Aneska tidak menyangka wajahnya sangat mirip dengan Ratu Nadlyne. Pasalnya di masa depan, memang tidak ada yang tahu bagaimana rupa asli Ratu Nadlyne. Lukisan yang beredar hanyalah tiruan, dibuat berdasarkan arahan salah seorang rakyat yang mengaku pernah melihat kecantikan sang Ratu. Dari masa ke masa, selalu ada pembaharuan lukisan yang dianggap sebagai Ratu Nadlyne. Sedang lukisan asli justru tidak pernah keluar dari Istana. Pihak Istana maupun pihak – pihak terkait juga tidak memberikan sanggahan tentang lukisan yang beredar. Hal itu membuat banyak orang mengira, bahwa gambaran Ratu Nadlyne kurang lebih sama seperti lukisan. Hanya saja tidak seratus persen mirip.

“Gue bisa beneran gila kalo lama – lama di ruangan ini.” Aneska memutuskan keluar ruangan. Akan lebih baik ia berjalan – jalan di sekitar Istana sembari mengorek informasi lebih banyak tentang peristiwa sebelum jiwa mereka tertukar.

Namun, baru satu langkah Aneska keluar ruangan. Gita sontak menghadang pintu sembari terus mengucapkan kata maaf. Gita juga menarik Aneska masuk lagi ke kamar. Ekspresinya panik, takut, dan frustrasi.

“Maafkan kelancangan saya, Yang Mulia. Saya tidak bermaksud kurang ajar. Hanya saja, tidak seharusnya Yang Mulia keluar ruangan memakai pakaian seperti itu. Kalau Baginda Raja sampai melihat atau mendengar kabar dari orang lain, Baginda Raja akan sangat marah.”

“Apa maksud kamu? Memangnya apa yang salah dari pakaianku?”

Aneska menunduk, mengamati pakaiannya. Kurang lebih modelnya mirip seperti daster. Terbuat dari bahan crepe warna putih, yang panjangnya mencapai lutut. Menurut Aneska tidak ada yang salah dari pakaiannya. Di masa depan, jenis kain crepe sudah sering dipakai untuk acara formal atau informal. Sedang Gita justru berpikir sebaliknya. Pakaian yang Aneska kenakan sangat tidak pantas untuk dipakai di luar ruangan. Terlebih untuk seorang Ratu kerajaan. Gita yakin Ratu Nadlyne masih ‘tidak baik – baik saja’ pasca aksi bunuh dirinya.

“Mohon ampun, Yang Mulia. Bukan maksud saya untuk menggurui. Akan tetapi, Yang Mulia tidak diperbolehkan keluar ruangan menggunakan pakaian seperti itu.” Gita menunduk takut. Tepatnya, takut sang Ratu salah paham maksud baiknya.

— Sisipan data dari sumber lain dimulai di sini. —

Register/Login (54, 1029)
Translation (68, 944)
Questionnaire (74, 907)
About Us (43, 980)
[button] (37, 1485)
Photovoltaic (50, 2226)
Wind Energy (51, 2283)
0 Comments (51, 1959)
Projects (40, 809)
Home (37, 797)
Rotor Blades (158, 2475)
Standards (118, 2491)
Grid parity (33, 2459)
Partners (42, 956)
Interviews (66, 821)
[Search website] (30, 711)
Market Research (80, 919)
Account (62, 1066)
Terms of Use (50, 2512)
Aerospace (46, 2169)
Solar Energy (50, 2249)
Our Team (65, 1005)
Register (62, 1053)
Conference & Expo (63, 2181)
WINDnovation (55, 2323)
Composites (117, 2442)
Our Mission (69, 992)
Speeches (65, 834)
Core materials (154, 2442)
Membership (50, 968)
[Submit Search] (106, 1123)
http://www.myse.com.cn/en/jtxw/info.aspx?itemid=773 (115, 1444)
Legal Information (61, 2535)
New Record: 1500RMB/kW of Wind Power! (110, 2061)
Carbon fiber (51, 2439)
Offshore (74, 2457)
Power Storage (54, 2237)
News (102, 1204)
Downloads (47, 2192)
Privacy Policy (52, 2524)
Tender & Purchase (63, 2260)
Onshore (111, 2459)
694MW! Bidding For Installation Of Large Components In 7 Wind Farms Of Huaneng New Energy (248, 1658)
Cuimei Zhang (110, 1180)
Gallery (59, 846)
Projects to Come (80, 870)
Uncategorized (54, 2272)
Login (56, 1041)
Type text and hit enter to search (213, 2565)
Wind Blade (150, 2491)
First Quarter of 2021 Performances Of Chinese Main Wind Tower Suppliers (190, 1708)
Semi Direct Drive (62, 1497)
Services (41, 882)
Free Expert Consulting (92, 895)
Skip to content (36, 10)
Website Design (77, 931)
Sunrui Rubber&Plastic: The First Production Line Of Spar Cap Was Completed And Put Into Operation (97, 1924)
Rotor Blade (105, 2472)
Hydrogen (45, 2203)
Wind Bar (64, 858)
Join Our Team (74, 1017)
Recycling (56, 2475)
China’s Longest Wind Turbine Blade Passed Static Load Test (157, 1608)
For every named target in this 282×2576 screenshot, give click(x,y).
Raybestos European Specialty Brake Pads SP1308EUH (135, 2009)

“Siapa yang melarang?” Aneska melipat tangan di depan dada.

“Sa – saya, Yang Mulia. Ta – tapi itu se – semua demi kebaikan Yang Mulia Ratu.” Gita menyahut, gugup.

Aneska menyadari sesuatu. Ia bukan lagi Aneska Prameswari, melainkan Nadlyne Aurora Eddlyn. Ratu Kerajaan Aldarian, sekaligus sosok paling dihormati di penjuru negeri. Semua tingkah lakunya akan menjadi sorotan publik.

“Ya sudah, aku harus memakai pakaian seperti apa?” Aneska bertanya malas. Suasana hatinya sudah tidak baik sejak pertama kali membuka mata.

“Akan saya panggilkan dayang kecantikan.” Gita pamit undur diri, keluar dari ruangan. Tidak lama setelahnya, Gita kembali lagi bersama beberapa dayang lain. Mereka juga membawa beberapa pakaian sebagai opsi sang Ratu.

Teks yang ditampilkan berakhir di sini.